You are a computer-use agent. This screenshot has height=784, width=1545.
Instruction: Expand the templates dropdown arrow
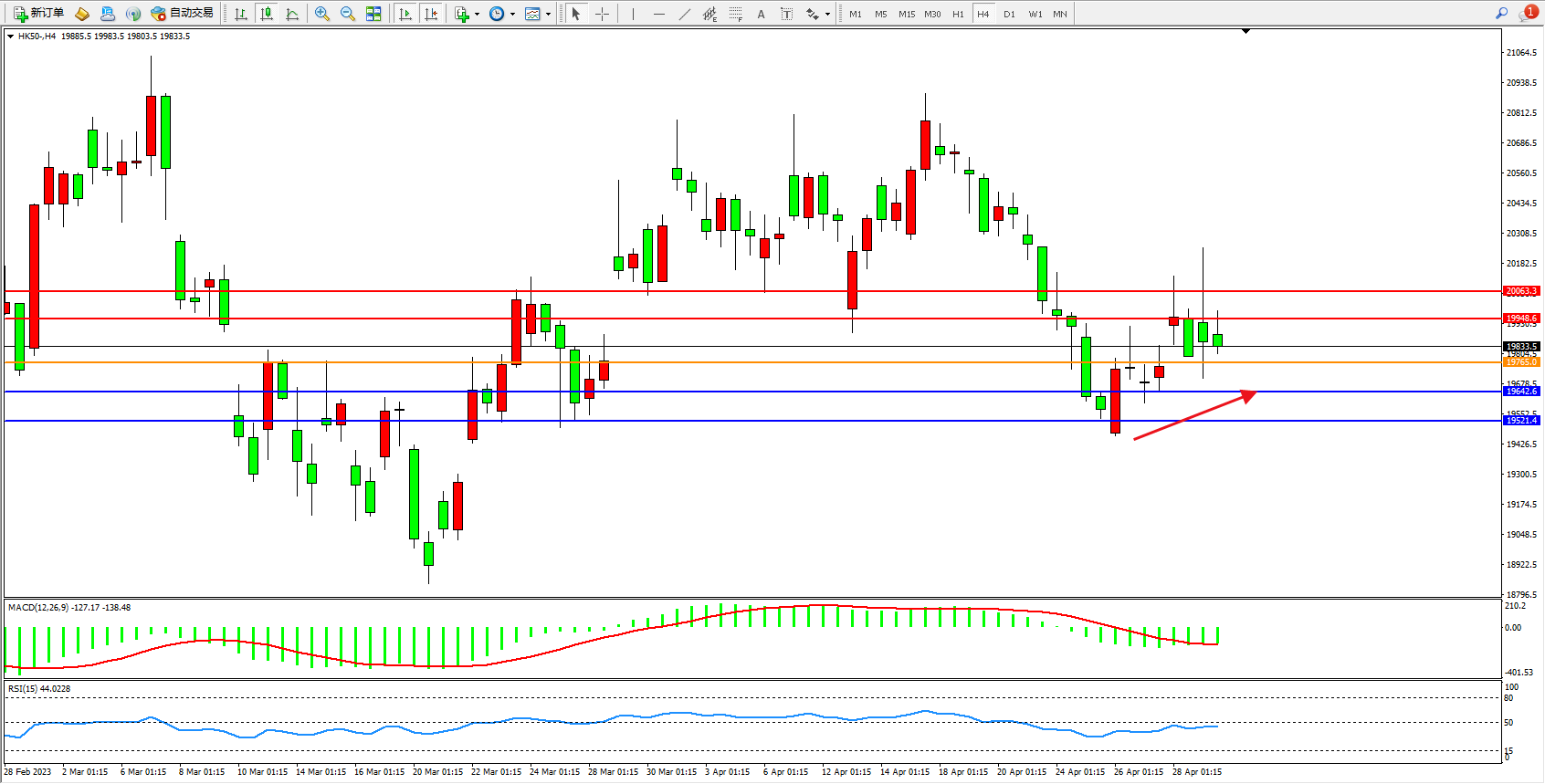[548, 14]
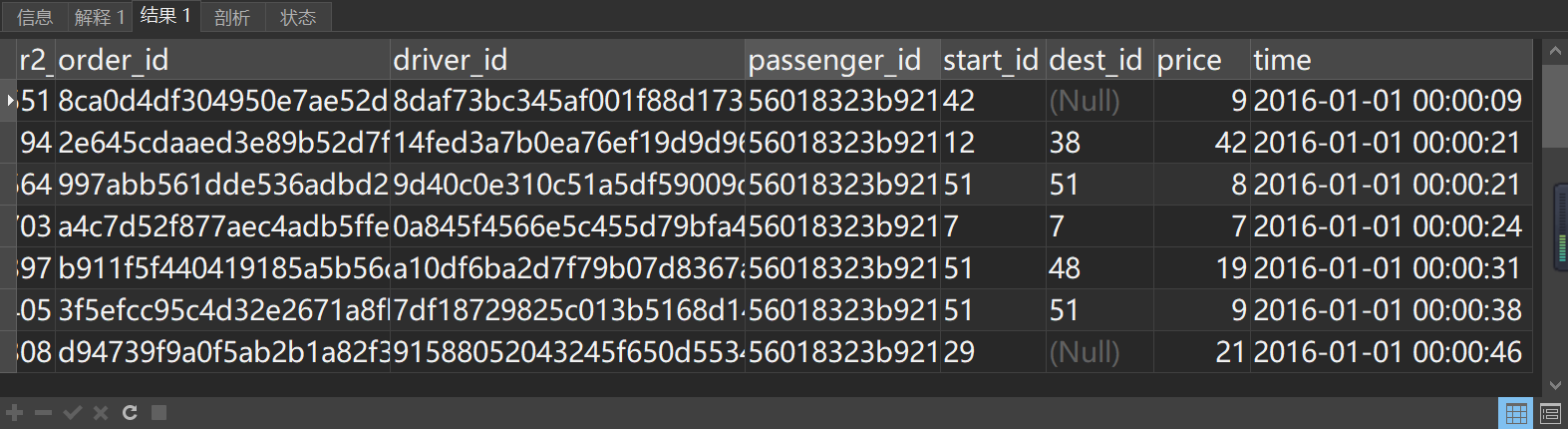Image resolution: width=1568 pixels, height=429 pixels.
Task: Click the add record plus icon
Action: (14, 413)
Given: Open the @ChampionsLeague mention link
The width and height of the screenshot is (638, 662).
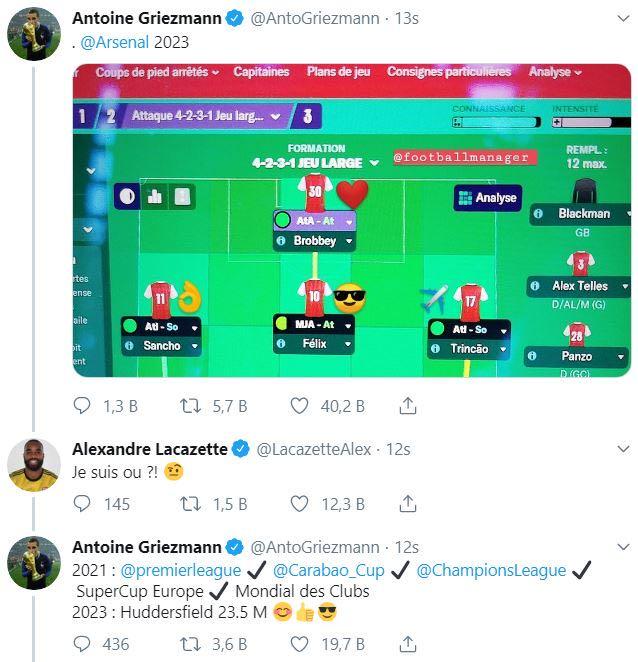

────────

WHAT YOU NEED TO DO: Format the records above as a JSON list of strings with one string per line, leaving out blank lines and the pictures.

COMPLETE ANSWER:
[
  "You are a computer-use agent. This screenshot has height=784, width=1545.",
  "Instruction: Expand the templates dropdown arrow",
  "[548, 14]",
  "Image resolution: width=1568 pixels, height=429 pixels.",
  "Task: Click the add record plus icon",
  "Action: (14, 413)",
  "Given: Open the @ChampionsLeague mention link",
  "The width and height of the screenshot is (638, 662)."
]